→ AIM: Rewrite the listing below, changing every "GUI agent" to "interface agent" and leaving everything else as it is.

(Word and element location records)
· · · · ·

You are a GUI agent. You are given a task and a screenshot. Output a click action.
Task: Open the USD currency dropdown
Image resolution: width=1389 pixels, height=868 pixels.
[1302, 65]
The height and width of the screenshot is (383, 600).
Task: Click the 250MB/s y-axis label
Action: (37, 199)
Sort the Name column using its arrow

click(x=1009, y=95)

· · · · ·

→ TASK ANSWER:
You are a interface agent. You are given a task and a screenshot. Output a click action.
Task: Open the USD currency dropdown
Image resolution: width=1389 pixels, height=868 pixels.
[1302, 65]
The height and width of the screenshot is (383, 600).
Task: Click the 250MB/s y-axis label
Action: (37, 199)
Sort the Name column using its arrow

click(x=1009, y=95)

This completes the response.